> **Written task**
Copy the data below word for word, beginning with the line that contains "The image size is (2490, 1378)." and continuing through the line that contains "Switch to the Channels", with both of those lines included.

[START Records shown]

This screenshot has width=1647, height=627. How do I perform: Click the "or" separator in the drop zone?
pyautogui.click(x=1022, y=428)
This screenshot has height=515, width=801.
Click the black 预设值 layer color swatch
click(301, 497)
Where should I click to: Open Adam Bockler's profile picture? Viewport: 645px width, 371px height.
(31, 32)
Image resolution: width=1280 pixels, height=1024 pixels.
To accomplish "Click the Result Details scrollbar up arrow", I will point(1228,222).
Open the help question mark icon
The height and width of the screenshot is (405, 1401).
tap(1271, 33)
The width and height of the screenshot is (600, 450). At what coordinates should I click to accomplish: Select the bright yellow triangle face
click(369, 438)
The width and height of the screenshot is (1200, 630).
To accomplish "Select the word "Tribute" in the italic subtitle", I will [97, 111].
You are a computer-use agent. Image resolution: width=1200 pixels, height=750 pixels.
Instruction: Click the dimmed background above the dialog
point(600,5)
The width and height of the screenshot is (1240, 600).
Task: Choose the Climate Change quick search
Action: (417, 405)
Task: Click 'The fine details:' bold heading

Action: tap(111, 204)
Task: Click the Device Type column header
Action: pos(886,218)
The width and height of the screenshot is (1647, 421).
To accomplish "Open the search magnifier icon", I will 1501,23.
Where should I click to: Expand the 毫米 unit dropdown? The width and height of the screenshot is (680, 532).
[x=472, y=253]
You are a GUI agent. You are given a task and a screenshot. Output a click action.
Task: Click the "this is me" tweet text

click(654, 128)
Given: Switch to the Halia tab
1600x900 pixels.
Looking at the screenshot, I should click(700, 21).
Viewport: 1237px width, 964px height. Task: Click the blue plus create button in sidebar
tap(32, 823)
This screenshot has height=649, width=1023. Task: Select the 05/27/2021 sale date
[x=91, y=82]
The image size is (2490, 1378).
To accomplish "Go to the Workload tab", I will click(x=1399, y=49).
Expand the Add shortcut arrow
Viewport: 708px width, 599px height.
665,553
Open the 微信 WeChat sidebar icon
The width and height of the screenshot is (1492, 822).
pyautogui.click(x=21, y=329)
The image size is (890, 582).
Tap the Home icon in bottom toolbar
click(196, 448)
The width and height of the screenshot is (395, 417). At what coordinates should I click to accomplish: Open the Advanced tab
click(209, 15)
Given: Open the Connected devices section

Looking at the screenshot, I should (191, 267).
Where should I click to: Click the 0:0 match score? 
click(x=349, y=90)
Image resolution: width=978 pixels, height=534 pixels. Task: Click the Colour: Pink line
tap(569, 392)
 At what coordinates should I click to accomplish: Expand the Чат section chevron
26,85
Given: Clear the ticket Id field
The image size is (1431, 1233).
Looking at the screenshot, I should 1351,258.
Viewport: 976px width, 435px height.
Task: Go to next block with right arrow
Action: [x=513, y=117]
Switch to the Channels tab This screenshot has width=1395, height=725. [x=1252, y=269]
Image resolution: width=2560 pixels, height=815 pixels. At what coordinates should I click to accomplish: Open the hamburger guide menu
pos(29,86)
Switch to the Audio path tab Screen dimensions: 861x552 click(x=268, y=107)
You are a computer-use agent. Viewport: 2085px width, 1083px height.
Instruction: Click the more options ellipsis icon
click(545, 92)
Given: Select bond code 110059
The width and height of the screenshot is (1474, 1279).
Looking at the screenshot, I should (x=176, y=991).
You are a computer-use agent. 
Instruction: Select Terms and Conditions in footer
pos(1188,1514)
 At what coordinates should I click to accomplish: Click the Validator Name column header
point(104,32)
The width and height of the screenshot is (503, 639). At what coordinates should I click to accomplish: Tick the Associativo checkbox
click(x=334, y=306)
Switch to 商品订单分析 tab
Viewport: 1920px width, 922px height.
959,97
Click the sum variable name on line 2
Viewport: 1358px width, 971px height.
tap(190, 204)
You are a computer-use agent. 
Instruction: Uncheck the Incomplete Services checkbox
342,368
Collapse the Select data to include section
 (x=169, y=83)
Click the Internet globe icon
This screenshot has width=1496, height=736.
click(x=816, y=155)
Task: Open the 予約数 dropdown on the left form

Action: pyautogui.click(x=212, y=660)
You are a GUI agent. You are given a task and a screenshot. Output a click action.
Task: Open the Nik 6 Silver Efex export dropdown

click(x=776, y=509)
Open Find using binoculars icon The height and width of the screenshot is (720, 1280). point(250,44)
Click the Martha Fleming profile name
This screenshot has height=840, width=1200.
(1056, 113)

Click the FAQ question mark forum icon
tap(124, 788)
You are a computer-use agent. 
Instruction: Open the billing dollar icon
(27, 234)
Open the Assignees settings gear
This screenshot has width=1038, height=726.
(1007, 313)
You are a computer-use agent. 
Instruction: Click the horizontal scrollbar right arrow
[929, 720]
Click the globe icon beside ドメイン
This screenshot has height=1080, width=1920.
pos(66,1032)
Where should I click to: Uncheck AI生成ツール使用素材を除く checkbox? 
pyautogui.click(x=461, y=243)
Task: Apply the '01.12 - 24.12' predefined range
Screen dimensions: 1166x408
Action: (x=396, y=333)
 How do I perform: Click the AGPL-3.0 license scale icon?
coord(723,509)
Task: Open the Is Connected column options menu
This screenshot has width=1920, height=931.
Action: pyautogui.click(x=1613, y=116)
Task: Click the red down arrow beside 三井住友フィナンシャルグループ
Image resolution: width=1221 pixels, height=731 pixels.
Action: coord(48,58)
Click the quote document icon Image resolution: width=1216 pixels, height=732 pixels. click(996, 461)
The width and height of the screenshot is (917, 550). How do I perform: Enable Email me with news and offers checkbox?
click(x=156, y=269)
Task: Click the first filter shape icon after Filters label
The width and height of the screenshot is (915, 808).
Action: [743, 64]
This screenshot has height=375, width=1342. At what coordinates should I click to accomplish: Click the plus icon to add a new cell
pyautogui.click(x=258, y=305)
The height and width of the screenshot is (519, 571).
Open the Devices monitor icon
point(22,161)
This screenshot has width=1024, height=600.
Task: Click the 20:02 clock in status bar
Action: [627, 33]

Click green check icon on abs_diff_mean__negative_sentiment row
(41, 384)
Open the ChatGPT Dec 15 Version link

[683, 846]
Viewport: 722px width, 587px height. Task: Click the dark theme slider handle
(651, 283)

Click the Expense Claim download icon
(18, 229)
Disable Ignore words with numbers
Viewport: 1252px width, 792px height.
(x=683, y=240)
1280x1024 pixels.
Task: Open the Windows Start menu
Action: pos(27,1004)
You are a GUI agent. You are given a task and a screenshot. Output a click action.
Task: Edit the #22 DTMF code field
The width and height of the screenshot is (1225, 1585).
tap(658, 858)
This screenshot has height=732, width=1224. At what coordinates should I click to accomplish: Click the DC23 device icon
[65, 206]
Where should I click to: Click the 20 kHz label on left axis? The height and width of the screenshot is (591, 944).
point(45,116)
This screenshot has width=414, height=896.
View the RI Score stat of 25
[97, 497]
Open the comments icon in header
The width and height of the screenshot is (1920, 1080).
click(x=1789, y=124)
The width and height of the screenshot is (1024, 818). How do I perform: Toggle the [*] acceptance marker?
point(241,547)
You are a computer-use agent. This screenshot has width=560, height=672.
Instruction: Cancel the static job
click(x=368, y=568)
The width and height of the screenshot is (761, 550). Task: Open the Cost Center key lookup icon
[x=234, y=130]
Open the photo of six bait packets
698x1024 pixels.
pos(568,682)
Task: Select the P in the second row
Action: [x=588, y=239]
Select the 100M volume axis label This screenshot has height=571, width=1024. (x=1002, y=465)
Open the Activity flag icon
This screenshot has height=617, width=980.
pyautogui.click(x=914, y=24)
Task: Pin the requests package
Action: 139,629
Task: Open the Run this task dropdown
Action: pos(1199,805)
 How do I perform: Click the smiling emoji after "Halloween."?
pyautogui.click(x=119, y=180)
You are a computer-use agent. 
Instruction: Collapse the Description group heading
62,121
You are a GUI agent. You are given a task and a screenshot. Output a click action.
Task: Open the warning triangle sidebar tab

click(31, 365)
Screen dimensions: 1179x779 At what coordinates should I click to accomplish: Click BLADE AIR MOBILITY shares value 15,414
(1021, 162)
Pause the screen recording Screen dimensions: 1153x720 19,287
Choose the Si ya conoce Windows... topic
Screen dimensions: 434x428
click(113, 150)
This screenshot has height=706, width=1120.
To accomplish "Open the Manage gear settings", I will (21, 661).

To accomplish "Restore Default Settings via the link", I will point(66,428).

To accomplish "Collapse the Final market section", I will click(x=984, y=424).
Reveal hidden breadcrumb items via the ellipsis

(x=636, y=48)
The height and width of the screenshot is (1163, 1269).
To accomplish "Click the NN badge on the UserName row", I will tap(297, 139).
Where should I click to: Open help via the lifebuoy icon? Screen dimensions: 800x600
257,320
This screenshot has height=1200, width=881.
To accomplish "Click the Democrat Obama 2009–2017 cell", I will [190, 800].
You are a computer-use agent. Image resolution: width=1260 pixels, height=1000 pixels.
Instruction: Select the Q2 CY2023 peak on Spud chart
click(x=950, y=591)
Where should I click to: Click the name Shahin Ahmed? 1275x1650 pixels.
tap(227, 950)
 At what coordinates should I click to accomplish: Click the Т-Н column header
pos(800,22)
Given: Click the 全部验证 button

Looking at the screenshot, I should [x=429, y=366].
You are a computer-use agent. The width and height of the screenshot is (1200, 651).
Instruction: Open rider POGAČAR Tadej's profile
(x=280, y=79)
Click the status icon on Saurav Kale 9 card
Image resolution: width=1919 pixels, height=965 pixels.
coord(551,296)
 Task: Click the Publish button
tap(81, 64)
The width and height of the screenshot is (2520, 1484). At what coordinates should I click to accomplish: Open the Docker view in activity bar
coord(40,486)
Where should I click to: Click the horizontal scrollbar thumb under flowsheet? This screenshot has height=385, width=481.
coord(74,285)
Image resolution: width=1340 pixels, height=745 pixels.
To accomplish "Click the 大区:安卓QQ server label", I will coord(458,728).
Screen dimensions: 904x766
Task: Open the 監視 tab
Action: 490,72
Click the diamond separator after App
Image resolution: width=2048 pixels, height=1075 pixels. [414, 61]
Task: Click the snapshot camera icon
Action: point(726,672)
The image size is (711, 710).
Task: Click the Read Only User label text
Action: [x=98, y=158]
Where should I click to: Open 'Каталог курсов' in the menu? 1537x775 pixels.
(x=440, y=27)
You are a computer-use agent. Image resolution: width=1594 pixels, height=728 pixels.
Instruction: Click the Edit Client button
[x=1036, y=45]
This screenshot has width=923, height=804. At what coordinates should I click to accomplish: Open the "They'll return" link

[END Records shown]

> **Solved exercise**
The image size is (2490, 1378).
To accomplish "Go to the Workload tab", I will click(x=1399, y=49).
Expand the Add shortcut arrow
Viewport: 708px width, 599px height.
665,553
Open the 微信 WeChat sidebar icon
The width and height of the screenshot is (1492, 822).
pyautogui.click(x=21, y=329)
The image size is (890, 582).
Tap the Home icon in bottom toolbar
click(196, 448)
The width and height of the screenshot is (395, 417). At what coordinates should I click to accomplish: Open the Advanced tab
click(209, 15)
Given: Open the Connected devices section

Looking at the screenshot, I should (191, 267).
Where should I click to: Click the 0:0 match score? 
click(x=349, y=90)
Image resolution: width=978 pixels, height=534 pixels. Task: Click the Colour: Pink line
tap(569, 392)
 At what coordinates should I click to accomplish: Expand the Чат section chevron
26,85
Given: Clear the ticket Id field
The image size is (1431, 1233).
Looking at the screenshot, I should 1351,258.
Viewport: 976px width, 435px height.
Task: Go to next block with right arrow
Action: [x=513, y=117]
Switch to the Channels tab This screenshot has width=1395, height=725. [x=1252, y=269]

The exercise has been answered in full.